El golpe de estado del 28 de junio de 1966 y el mito de la “Revolución Nacional”

Por Miguel Ángel Taroncher (*)

La existencia de una campaña periodística, como parte de los minuciosos preparativos del golpe de estado de 1966, se desplegó, con diferentes grados de intensidad, en los diarios La Nación, Clarín, La Razón, La Prensa, y en publicaciones semanales y mensuales, entre las que podemos contar: Primera Plana, Confirmado, Extra, Atlántida, Panorama, Análisis, Imagen, Economic Survey y El Príncipe.

El clima propicio para la ruptura del orden constitucional se preparó de diversas maneras, desde titulares alarmistas, editoriales y columnas críticas hasta permanentes comentarios negativos que describían minuciosamente los movimientos conspirativos del Ejército y validaban informaciones acerca de las fechas de la asonada militar. Asimismo, estas intervenciones de la prensa escrita pronosticaban las características que tendría el nuevo régimen institucional junto a la composición de los elencos del futuro gobierno.

-El gobierno radical en la mira

La agenda pública del gobierno que comprendía las relaciones exteriores, la política socio económica, la política interna y social, fueron los principales puntos de críticas al gobierno radical.
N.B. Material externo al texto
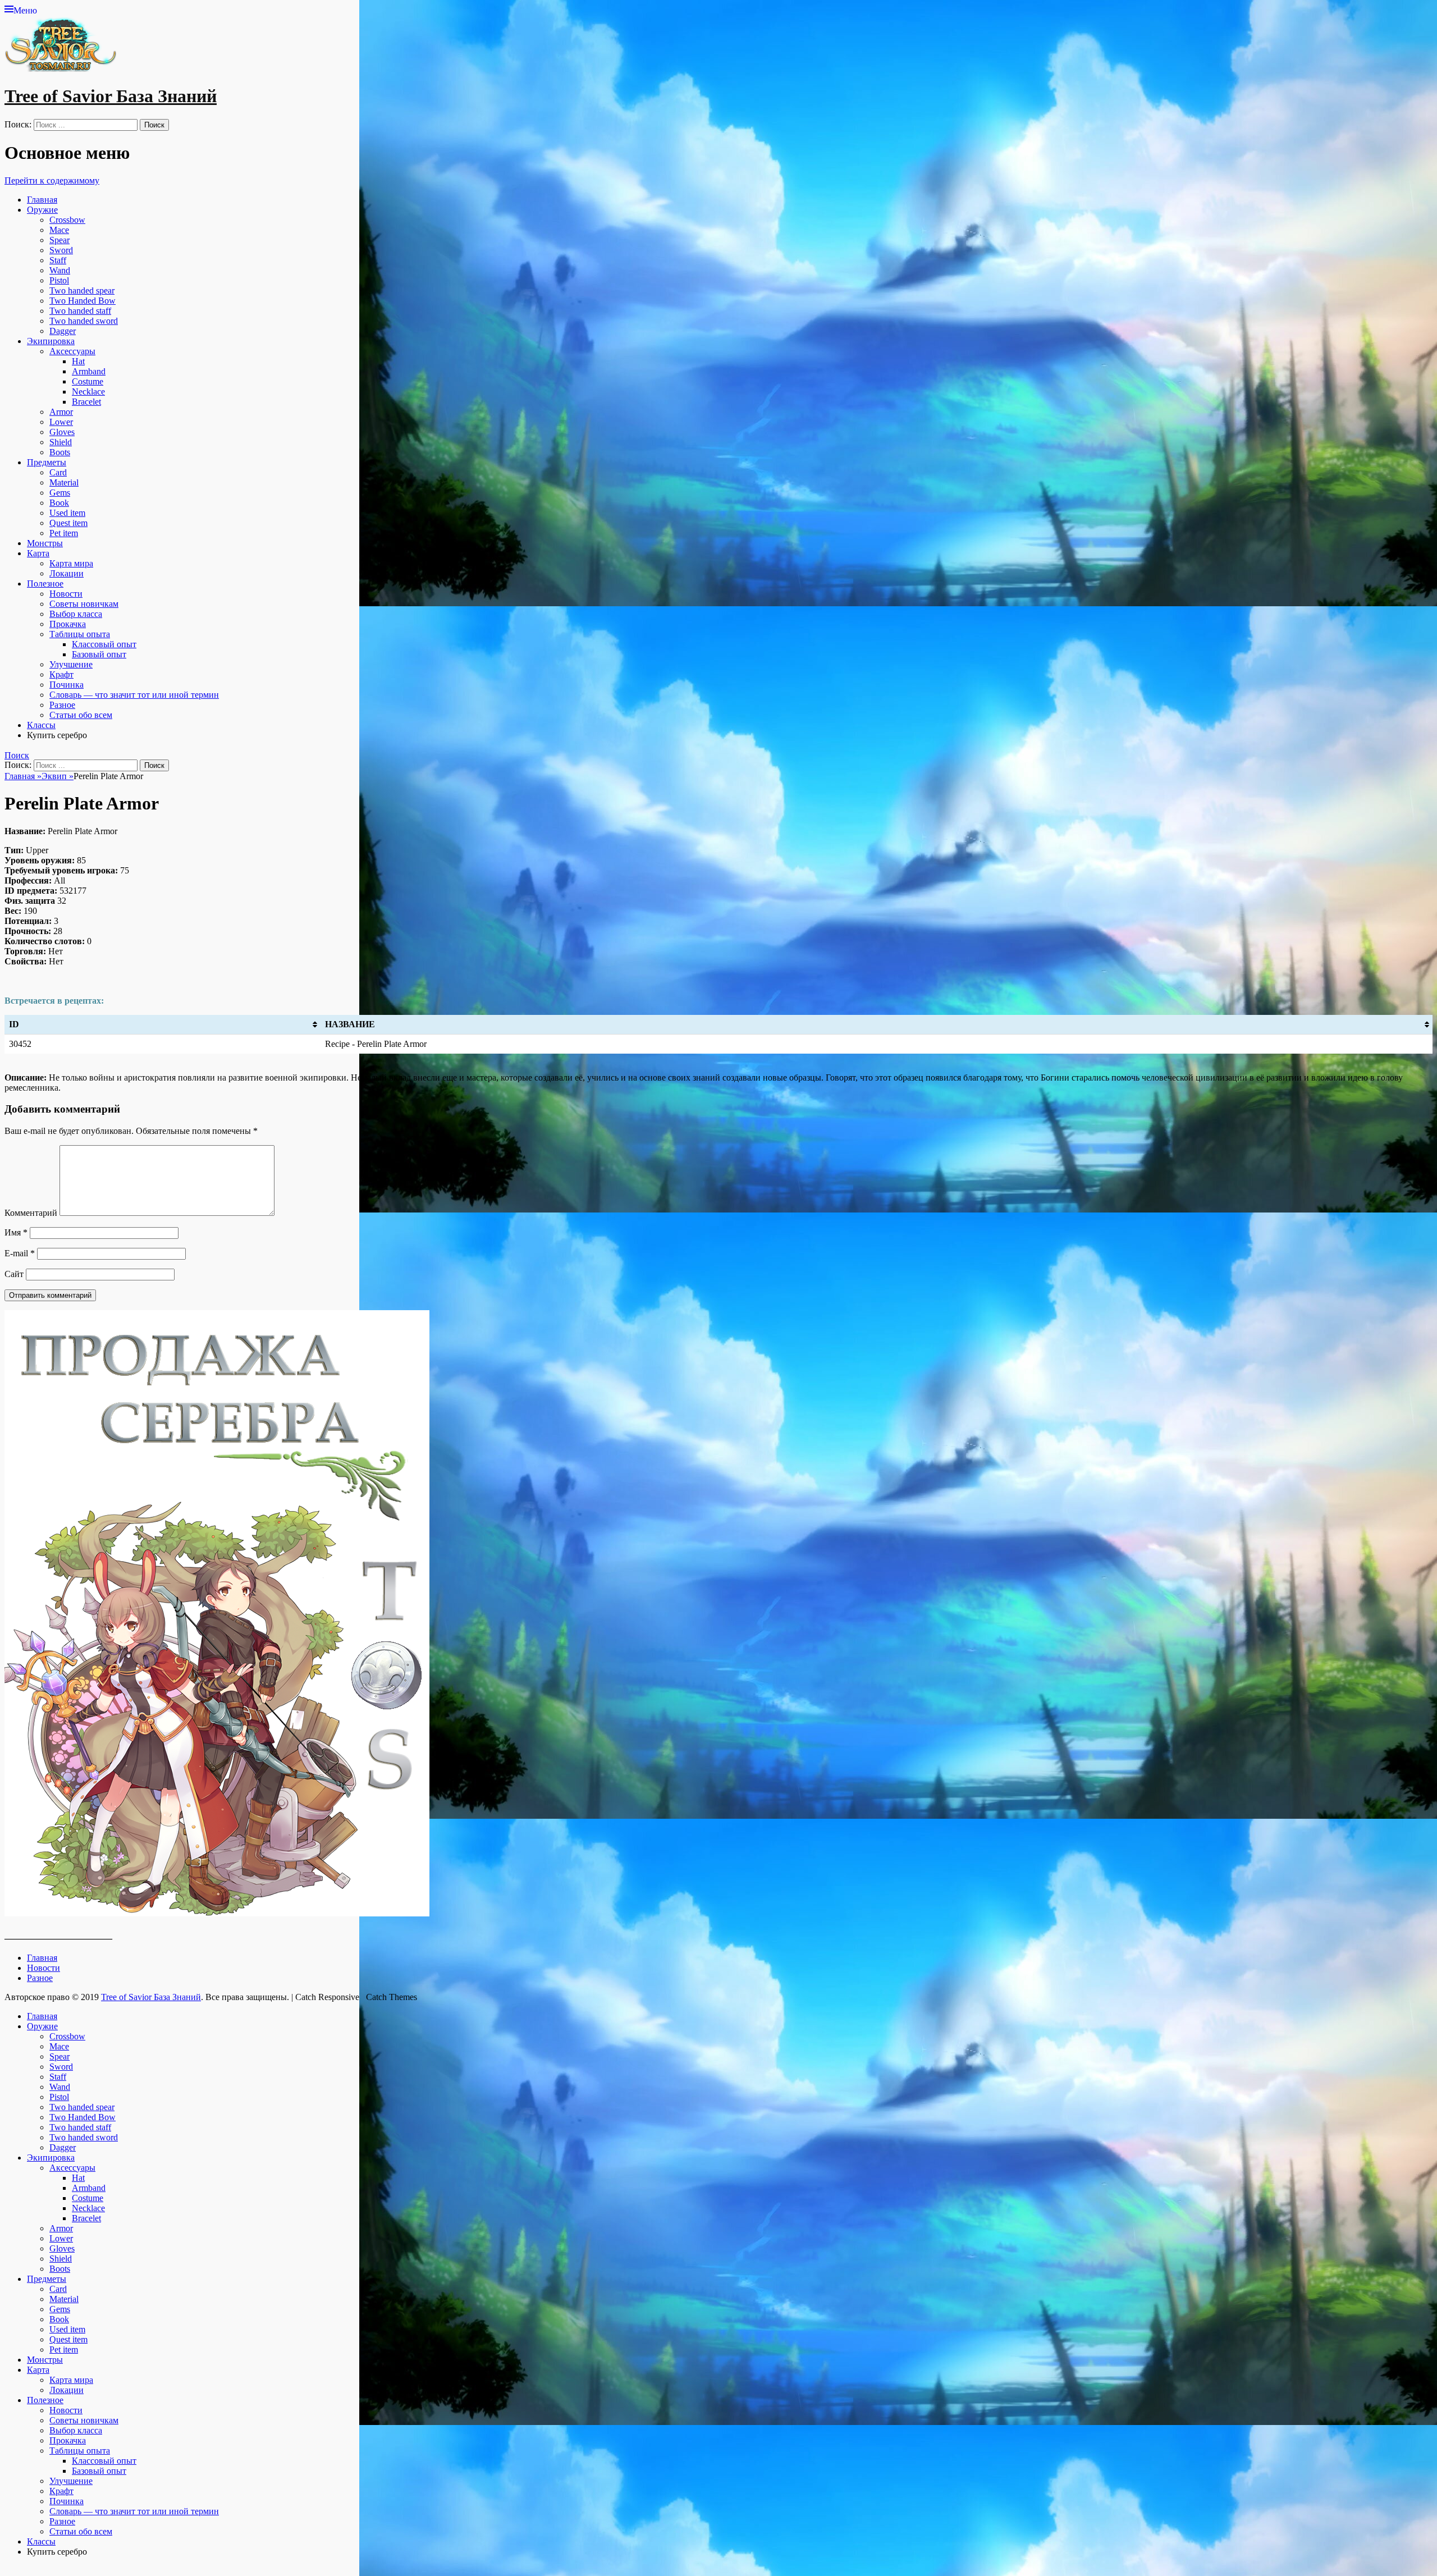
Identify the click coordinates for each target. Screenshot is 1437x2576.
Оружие (42, 209)
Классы (41, 725)
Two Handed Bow (82, 300)
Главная (42, 199)
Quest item (68, 523)
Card (58, 472)
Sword (61, 250)
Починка (66, 684)
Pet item (63, 533)
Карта (38, 553)
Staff (57, 260)
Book (59, 502)
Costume (87, 381)
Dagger (62, 331)
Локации (66, 573)
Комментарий (30, 1213)
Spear (59, 240)
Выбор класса (75, 614)
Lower (61, 422)
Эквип (58, 776)
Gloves (62, 432)
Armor (61, 412)
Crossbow (67, 220)
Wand (59, 270)
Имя (16, 1232)
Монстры (45, 543)
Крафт (61, 674)
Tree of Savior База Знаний (110, 96)
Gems (59, 492)
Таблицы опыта (79, 634)
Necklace (88, 391)
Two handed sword (83, 321)
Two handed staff (80, 310)
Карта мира (71, 563)
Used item (67, 513)
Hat (78, 361)
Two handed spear (82, 290)
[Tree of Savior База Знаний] (60, 69)
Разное (62, 705)
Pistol (59, 280)
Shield (60, 442)
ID (14, 1024)
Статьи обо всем (80, 715)
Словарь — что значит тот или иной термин (134, 694)
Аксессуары (72, 351)
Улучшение (71, 664)
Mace (59, 230)
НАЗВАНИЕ (350, 1024)
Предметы (46, 462)
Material (64, 482)
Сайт (14, 1274)
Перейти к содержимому (51, 180)
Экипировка (51, 341)
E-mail (19, 1253)
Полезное (45, 583)
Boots (59, 452)
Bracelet (86, 401)
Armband (89, 371)
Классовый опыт (104, 644)
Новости (66, 593)
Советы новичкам (83, 603)
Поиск (16, 753)
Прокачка (67, 624)
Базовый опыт (99, 654)
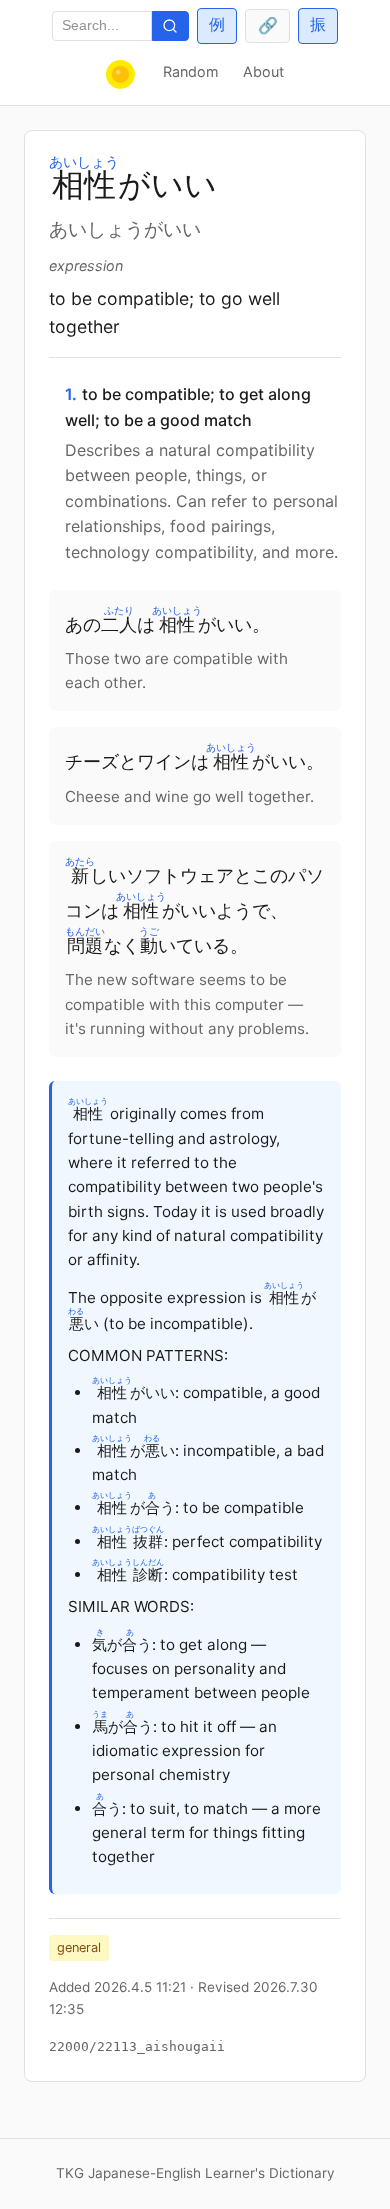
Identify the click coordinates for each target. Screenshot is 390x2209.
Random (191, 71)
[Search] (170, 26)
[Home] (122, 74)
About (263, 71)
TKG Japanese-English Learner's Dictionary (195, 2173)
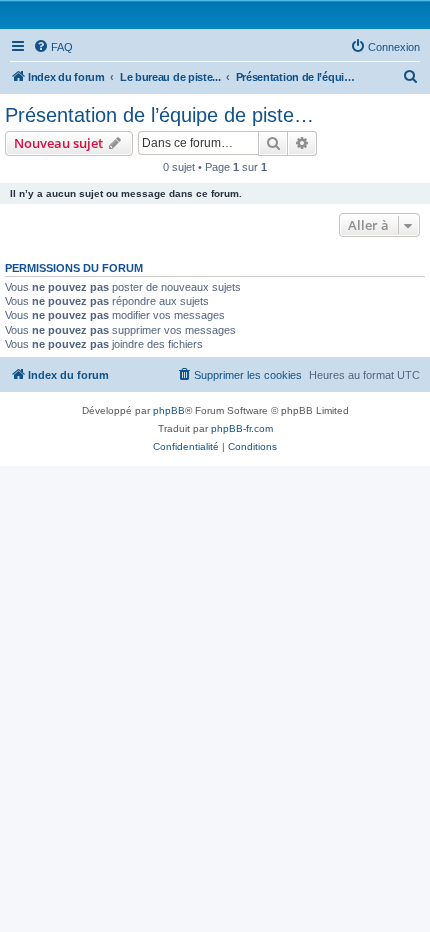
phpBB (169, 410)
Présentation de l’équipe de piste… (159, 115)
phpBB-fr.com (242, 428)
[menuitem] (53, 47)
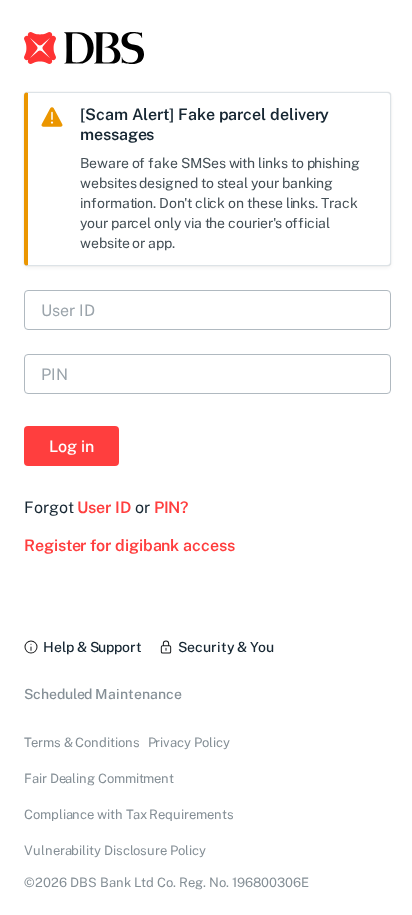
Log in (71, 446)
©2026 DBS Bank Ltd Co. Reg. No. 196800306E (166, 882)
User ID (103, 507)
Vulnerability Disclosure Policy (115, 850)
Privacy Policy (189, 742)
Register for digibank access (129, 545)
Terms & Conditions (82, 742)
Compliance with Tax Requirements (128, 814)
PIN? (171, 507)
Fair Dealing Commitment (99, 778)
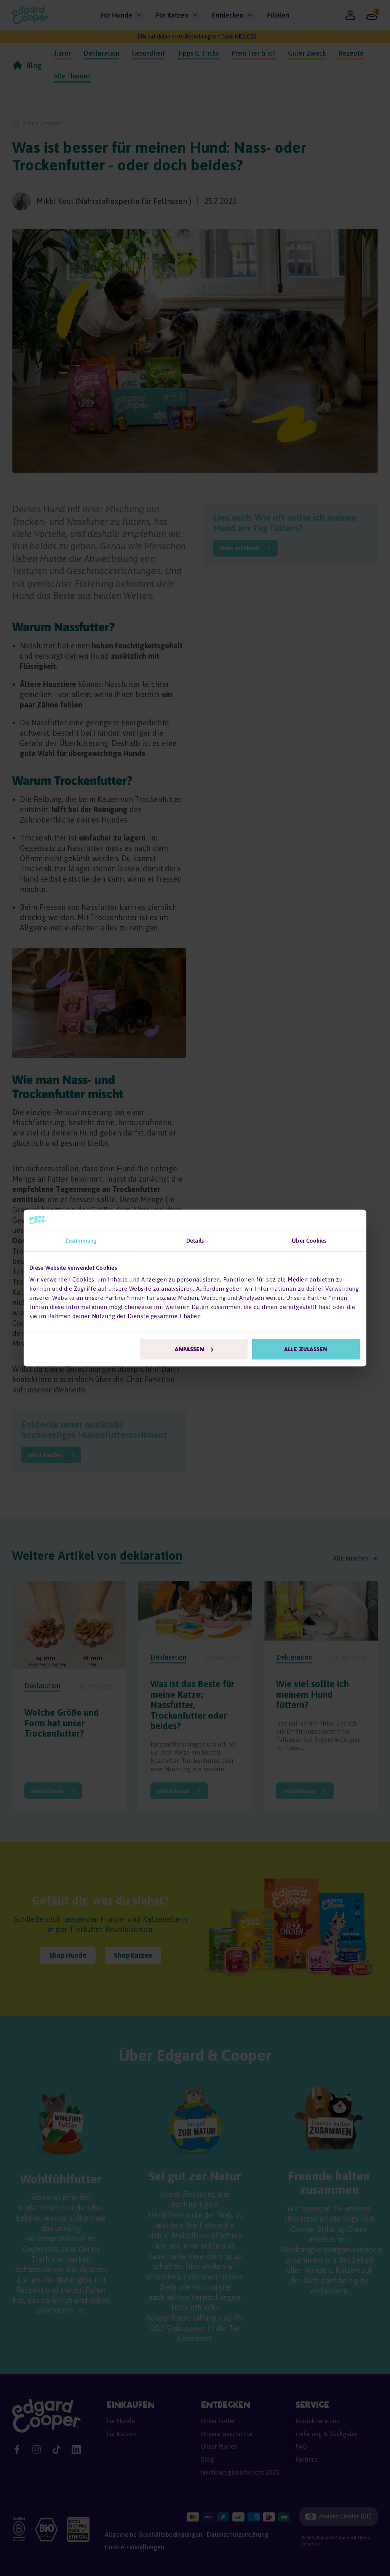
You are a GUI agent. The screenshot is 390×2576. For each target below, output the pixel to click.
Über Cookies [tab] (309, 1240)
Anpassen (189, 1349)
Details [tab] (195, 1240)
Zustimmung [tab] (81, 1240)
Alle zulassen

El embate a la política oficialista fue cuestionada por un heterogéneo conglomerado de factores de poder y grupos de presión: la “coalición azul”, impulsó el movimiento militar del 28 de junio de 1966 se mantuvo unificada debido a coincidencias coyunturales y obtuvo una importante repercusión de sus posiciones en la prensa.

Bernardo Neustadt primero desde la revista “Todo” y luego desde “Extra”; Mariano Grondona desde “Primera Plana” y Mariano Montemayor desde “Confirmado”, ambas revistas fundadas por Jacobo Timerman a pedido de los militares azules con el fin de legitimar su proyecto político, cuestionaban al gobierno su intervención en la economía y en las relaciones sociales imponiendo medidas dirigistas que eran ruinosas para la Nación.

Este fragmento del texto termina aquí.